Cela marcha bien aussi avec Durchon qui me posa d’abord
une question de cours classique sur les crustacés, que j’avais bien
bûchés, et me demanda ensuite, avec un sourire, puisqu’il croyait savoir
que « j’aimais ça », de lui parler du « fait parasitaire » et de son
implication particulière dans la série des crustacés. J’avais un peu
prévu et j’eus à cœur d’« assurer ».
Cela marcha correctement, encore que plus difficilement,
avec Hollande, qui me gratifia néanmoins de la moyenne.
J’étais donc, pour une fois, presque sûr de mon coup...
Contre toute attente et seul de l’amphi, je me fis étaler
aux TP à l’épreuve de dissection, qu’il m’avait pourtant semblé traiter
comme d’habitude… Cela me priva de partager la joie du succès de juin
avec mes camarades dans cette matière que j’aimais.
Je repassai donc l’épreuve de dissection en septembre et
Bernard, qui n’était pas dupe, vint discrètement, en personne, vérifier
à tout hasard mon travail avant la fin de l’épreuve.
La zoologie reste un très bon souvenir malgré ce coup de
Jarnac
J’aimais en Zoologie cette manière de voir large, de
passer du particulier au général. De dominer le sujet. De raisonner sur
un ensemble évolutif.(je re-précise : aux mâchoires près !).
Les Lyonnaiseries
de Monsieur Guinochet
Ce fut pareil avec Guinochet en Botanique.

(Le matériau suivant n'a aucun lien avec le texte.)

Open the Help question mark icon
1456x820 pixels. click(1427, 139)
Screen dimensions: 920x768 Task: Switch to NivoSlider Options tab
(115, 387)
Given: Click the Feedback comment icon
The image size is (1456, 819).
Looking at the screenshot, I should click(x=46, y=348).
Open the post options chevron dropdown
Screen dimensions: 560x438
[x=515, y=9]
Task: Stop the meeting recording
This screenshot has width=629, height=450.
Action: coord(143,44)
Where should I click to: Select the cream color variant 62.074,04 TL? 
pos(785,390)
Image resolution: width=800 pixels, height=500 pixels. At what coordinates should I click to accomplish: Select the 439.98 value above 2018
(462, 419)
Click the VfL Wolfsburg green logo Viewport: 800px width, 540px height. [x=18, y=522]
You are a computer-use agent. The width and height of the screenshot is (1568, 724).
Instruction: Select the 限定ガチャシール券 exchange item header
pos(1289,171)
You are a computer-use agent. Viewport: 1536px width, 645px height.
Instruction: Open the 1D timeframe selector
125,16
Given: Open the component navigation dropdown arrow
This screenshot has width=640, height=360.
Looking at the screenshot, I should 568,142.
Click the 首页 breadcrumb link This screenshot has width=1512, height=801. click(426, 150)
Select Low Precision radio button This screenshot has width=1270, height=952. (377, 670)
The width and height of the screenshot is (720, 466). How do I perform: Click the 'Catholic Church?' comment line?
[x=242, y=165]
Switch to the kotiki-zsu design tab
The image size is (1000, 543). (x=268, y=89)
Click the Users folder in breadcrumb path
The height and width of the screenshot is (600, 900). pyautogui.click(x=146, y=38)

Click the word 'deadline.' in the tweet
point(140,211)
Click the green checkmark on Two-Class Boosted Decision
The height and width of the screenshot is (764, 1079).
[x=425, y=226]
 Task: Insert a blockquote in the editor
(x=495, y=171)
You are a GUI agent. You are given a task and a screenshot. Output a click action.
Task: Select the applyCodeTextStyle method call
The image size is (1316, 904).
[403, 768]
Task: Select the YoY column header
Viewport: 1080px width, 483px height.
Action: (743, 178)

Son accent lyonnais détonait à Alger ( la Biau’Lau’Gie
Vai’Geai’Tâââle..) mais quelle simplicité souriante, quelle classe,
quelle aisance tranquille…
Outre sa remarquable maîtrise du sujet et sa capacité à
l’enseigner, Guinochet apportait à Alger tout l’exotisme d’un esprit et
d’une civilité typiquement lyonnais.
Je dois à Guinochet des bases très solides en biologie de
la reproduction des « thallophytes » qui m’ont rendu la vie facile,
presque vingt ans après, au cours supérieur de Mycologie de l’Institut
Pasteur de Paris où mes camarades et mes collègues uniquement médecins,
ramaient très dur à l’excellent cours que faisait de Bièvre sur le même
sujet.
Il y avait aussi Nègre en Bota. Il était lunatique,
imprévisible et par moments insupportable. Il m’agaça tellement que je
ne pris même pas la peine d’aller à l’examen du certificat (en rab) de
Phytosociologie que pourtant j’avais suivi presque jusqu’au bout et qui
était une nouveauté particulièrement intéressante qu’il avait initiée à
Alger.
Malgré tout, cet abord, neuf à l’époque, de la dynamique
des populations végétales fut un des acquis de cette année là.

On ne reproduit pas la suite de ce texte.